■ **Page extract**
+--
My Goals

  • Full, complex garlic flavor

  • Crisp, golden-brown crust

  • Optimal crust-to-crumb ratio

Everyone takes shortcuts in the kitchen, including buying aluminum foil–wrapped garlic bread from the supermarket. And yet once that steamy, squishy, greasy loaf is revealed, regret is inevitable. But even when you take the time to make garlic bread from scratch (most recipes call for slathering a halved loaf with garlic butter and placing it in the oven), success is far from guaranteed. The bread rarely gets perfectly crisp, and most recipes miss the mark with the garlic itself—it’s either muted or too in-your-face. I wanted a toasty, golden-brown loaf with a pleasantly crisp crust and a moist interior. There would be a generous amount of butter, and the garlic flavor would be prominent but not harsh.

I decided to work with supermarket Italian bread. Its fine, plush crumb would hold on to butter, and its soft, thin crust could crisp without toughening.

As for the garlic, I knew that if I wanted full but not biting flavor, it wasn’t just a matter of how much to use but how to treat it. Since heat tames garlic’s harshness, I minced a tablespoon’s worth of cloves and microwaved them with a stick of butter (enough to provide ample richness without turning the loaf greasy) until the garlic lost some of its bite.
+--
■ **Entries for locating words and elements**
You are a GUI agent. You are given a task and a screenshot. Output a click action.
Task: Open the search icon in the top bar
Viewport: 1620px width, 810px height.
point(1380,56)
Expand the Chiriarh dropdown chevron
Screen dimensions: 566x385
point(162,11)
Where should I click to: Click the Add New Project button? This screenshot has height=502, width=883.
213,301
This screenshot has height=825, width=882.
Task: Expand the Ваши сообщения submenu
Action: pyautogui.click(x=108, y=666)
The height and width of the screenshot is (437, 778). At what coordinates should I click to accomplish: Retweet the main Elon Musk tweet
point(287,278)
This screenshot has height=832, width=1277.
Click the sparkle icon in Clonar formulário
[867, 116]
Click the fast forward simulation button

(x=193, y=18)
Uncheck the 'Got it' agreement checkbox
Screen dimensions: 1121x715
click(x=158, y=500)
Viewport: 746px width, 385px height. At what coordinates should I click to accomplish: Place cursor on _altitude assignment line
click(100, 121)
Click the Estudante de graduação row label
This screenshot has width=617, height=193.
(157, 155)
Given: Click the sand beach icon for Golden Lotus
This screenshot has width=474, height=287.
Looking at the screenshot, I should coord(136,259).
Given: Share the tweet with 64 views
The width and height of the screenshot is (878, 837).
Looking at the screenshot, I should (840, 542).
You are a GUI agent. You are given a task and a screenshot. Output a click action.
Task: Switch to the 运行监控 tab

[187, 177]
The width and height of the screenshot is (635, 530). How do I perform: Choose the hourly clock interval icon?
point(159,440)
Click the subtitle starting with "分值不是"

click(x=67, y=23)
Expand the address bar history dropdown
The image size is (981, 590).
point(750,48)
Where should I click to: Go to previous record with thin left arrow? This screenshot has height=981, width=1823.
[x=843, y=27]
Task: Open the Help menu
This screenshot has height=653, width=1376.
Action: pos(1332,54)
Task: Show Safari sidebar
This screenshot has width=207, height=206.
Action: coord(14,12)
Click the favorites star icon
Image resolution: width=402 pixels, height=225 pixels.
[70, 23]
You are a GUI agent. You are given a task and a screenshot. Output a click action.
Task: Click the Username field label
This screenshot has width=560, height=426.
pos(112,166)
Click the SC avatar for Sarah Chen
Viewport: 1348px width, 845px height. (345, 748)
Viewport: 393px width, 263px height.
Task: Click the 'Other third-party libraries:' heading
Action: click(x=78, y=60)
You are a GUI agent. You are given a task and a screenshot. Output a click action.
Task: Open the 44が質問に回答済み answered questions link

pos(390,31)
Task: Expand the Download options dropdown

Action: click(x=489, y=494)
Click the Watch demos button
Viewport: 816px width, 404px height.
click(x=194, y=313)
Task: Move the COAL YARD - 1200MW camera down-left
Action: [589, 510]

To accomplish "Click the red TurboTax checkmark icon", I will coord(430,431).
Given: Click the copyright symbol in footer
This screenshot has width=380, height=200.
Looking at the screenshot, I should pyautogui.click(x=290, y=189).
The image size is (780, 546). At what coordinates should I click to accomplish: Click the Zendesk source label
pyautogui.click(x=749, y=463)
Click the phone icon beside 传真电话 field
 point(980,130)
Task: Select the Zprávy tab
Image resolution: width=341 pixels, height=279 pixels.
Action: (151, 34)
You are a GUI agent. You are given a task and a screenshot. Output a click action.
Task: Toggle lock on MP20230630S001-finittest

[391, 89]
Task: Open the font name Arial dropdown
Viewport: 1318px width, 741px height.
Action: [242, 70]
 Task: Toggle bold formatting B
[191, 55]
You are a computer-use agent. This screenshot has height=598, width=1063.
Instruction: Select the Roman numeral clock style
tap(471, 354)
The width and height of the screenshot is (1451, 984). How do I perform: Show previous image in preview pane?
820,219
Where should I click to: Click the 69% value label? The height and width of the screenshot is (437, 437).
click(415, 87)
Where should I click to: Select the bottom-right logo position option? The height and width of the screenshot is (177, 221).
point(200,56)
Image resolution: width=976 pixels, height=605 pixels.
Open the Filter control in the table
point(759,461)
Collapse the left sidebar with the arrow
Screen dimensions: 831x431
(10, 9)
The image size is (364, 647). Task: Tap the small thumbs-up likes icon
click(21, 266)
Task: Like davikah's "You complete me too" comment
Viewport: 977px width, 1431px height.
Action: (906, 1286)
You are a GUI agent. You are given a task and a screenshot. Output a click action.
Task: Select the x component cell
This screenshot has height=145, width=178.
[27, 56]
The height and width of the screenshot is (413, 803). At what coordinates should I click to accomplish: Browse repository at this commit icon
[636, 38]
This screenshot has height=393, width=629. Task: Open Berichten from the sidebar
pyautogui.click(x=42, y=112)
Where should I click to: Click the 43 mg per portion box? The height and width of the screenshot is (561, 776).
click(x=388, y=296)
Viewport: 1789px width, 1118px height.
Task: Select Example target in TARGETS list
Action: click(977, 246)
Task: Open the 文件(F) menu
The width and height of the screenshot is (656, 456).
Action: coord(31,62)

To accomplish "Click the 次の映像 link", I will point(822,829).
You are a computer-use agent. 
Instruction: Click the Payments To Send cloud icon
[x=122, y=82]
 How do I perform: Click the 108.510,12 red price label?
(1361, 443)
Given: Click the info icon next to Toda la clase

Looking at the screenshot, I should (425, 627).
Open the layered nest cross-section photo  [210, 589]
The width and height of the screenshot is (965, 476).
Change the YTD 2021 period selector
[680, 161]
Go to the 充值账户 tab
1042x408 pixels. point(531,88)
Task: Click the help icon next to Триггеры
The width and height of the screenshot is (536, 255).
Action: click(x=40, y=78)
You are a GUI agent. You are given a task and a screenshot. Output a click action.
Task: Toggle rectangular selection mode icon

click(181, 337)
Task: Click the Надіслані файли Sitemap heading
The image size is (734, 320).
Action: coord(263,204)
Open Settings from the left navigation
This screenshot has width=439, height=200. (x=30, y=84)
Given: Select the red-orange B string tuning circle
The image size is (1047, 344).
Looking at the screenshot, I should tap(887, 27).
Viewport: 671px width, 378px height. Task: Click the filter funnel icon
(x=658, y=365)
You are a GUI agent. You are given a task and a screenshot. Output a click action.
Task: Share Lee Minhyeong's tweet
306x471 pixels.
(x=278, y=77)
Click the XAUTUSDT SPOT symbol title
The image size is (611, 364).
+--
■ **Problem 1**
In the garlic bread text, what amount of minced garlic was microwaved with the butter?
■ **Problem 2**
Summarize the garlic bread text in two sentences.

■ **Task result 1**
A tablespoon's worth of minced garlic cloves was microwaved with a stick of butter.

■ **Task result 2**
Supermarket garlic bread and many from-scratch versions disappoint because the bread rarely becomes perfectly crisp and the garlic is either muted or too strong, so the aim was a toasty, golden-brown loaf with a crisp crust, a moist interior, generous butter, and prominent but not harsh garlic flavor. To that end, supermarket Italian bread was chosen for its plush crumb and thin crust, and a tablespoon of minced garlic was microwaved with a stick of butter to soften the garlic's bite.